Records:
%%
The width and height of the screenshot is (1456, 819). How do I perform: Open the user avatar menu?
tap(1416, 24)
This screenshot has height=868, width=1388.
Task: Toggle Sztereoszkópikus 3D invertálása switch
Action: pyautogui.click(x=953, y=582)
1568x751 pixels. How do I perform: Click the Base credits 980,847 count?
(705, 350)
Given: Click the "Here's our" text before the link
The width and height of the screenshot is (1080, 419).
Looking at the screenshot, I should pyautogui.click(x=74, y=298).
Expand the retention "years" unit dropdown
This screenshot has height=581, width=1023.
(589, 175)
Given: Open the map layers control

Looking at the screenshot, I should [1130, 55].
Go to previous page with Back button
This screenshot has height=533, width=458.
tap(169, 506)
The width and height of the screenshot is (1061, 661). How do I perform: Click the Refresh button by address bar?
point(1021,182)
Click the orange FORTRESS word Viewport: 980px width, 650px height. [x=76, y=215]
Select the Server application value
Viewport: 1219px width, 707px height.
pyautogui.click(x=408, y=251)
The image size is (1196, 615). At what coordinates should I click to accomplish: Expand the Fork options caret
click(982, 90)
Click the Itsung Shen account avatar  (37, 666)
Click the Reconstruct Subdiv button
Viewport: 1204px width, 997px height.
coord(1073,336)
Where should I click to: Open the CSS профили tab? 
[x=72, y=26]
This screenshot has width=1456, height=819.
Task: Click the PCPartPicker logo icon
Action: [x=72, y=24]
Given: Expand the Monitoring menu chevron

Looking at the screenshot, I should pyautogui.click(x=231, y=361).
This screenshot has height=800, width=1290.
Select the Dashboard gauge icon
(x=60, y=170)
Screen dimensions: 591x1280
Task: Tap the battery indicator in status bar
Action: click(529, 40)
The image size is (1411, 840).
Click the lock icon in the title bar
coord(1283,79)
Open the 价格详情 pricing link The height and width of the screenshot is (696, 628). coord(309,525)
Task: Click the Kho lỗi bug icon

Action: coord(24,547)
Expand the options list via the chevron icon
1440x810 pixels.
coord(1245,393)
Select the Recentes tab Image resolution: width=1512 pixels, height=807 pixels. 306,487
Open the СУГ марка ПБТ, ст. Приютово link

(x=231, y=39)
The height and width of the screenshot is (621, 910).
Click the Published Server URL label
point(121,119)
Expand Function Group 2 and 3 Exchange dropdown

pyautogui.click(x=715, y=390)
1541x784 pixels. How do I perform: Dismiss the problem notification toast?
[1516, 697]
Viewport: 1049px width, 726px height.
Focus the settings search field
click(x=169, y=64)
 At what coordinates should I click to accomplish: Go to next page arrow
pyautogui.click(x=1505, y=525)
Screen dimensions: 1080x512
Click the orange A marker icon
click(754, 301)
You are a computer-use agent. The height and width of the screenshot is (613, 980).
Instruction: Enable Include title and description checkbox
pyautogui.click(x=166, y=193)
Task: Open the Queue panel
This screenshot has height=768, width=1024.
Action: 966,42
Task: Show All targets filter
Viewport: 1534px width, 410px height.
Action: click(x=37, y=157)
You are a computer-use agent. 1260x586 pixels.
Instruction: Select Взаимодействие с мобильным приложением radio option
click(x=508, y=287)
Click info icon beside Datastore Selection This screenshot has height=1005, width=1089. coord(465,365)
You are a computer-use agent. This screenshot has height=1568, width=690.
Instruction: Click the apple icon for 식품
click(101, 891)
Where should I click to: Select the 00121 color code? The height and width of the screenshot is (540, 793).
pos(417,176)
%%
-- GIVEN TASK --
Copy out every line of the data above without changing anything.

-- EXERCISE ANSWER --
The width and height of the screenshot is (1456, 819). How do I perform: Open the user avatar menu?
tap(1416, 24)
This screenshot has height=868, width=1388.
Task: Toggle Sztereoszkópikus 3D invertálása switch
Action: pyautogui.click(x=953, y=582)
1568x751 pixels. How do I perform: Click the Base credits 980,847 count?
(705, 350)
Given: Click the "Here's our" text before the link
The width and height of the screenshot is (1080, 419).
Looking at the screenshot, I should pyautogui.click(x=74, y=298).
Expand the retention "years" unit dropdown
This screenshot has height=581, width=1023.
(589, 175)
Given: Open the map layers control

Looking at the screenshot, I should [1130, 55].
Go to previous page with Back button
This screenshot has height=533, width=458.
tap(169, 506)
The width and height of the screenshot is (1061, 661). How do I perform: Click the Refresh button by address bar?
point(1021,182)
Click the orange FORTRESS word Viewport: 980px width, 650px height. [x=76, y=215]
Select the Server application value
Viewport: 1219px width, 707px height.
pyautogui.click(x=408, y=251)
The image size is (1196, 615). At what coordinates should I click to accomplish: Expand the Fork options caret
click(982, 90)
Click the Itsung Shen account avatar  (37, 666)
Click the Reconstruct Subdiv button
Viewport: 1204px width, 997px height.
coord(1073,336)
Where should I click to: Open the CSS профили tab? 
[x=72, y=26]
This screenshot has width=1456, height=819.
Task: Click the PCPartPicker logo icon
Action: [x=72, y=24]
Given: Expand the Monitoring menu chevron

Looking at the screenshot, I should pyautogui.click(x=231, y=361).
This screenshot has height=800, width=1290.
Select the Dashboard gauge icon
(x=60, y=170)
Screen dimensions: 591x1280
Task: Tap the battery indicator in status bar
Action: click(529, 40)
The image size is (1411, 840).
Click the lock icon in the title bar
coord(1283,79)
Open the 价格详情 pricing link The height and width of the screenshot is (696, 628). coord(309,525)
Task: Click the Kho lỗi bug icon

Action: coord(24,547)
Expand the options list via the chevron icon
1440x810 pixels.
coord(1245,393)
Select the Recentes tab Image resolution: width=1512 pixels, height=807 pixels. 306,487
Open the СУГ марка ПБТ, ст. Приютово link

(x=231, y=39)
The height and width of the screenshot is (621, 910).
Click the Published Server URL label
point(121,119)
Expand Function Group 2 and 3 Exchange dropdown

pyautogui.click(x=715, y=390)
1541x784 pixels. How do I perform: Dismiss the problem notification toast?
[1516, 697]
Viewport: 1049px width, 726px height.
Focus the settings search field
click(x=169, y=64)
 At what coordinates should I click to accomplish: Go to next page arrow
pyautogui.click(x=1505, y=525)
Screen dimensions: 1080x512
Click the orange A marker icon
click(754, 301)
You are a computer-use agent. The height and width of the screenshot is (613, 980).
Instruction: Enable Include title and description checkbox
pyautogui.click(x=166, y=193)
Task: Open the Queue panel
This screenshot has height=768, width=1024.
Action: 966,42
Task: Show All targets filter
Viewport: 1534px width, 410px height.
Action: click(x=37, y=157)
You are a computer-use agent. 1260x586 pixels.
Instruction: Select Взаимодействие с мобильным приложением radio option
click(x=508, y=287)
Click info icon beside Datastore Selection This screenshot has height=1005, width=1089. coord(465,365)
You are a computer-use agent. This screenshot has height=1568, width=690.
Instruction: Click the apple icon for 식품
click(101, 891)
Where should I click to: Select the 00121 color code? The height and width of the screenshot is (540, 793).
pos(417,176)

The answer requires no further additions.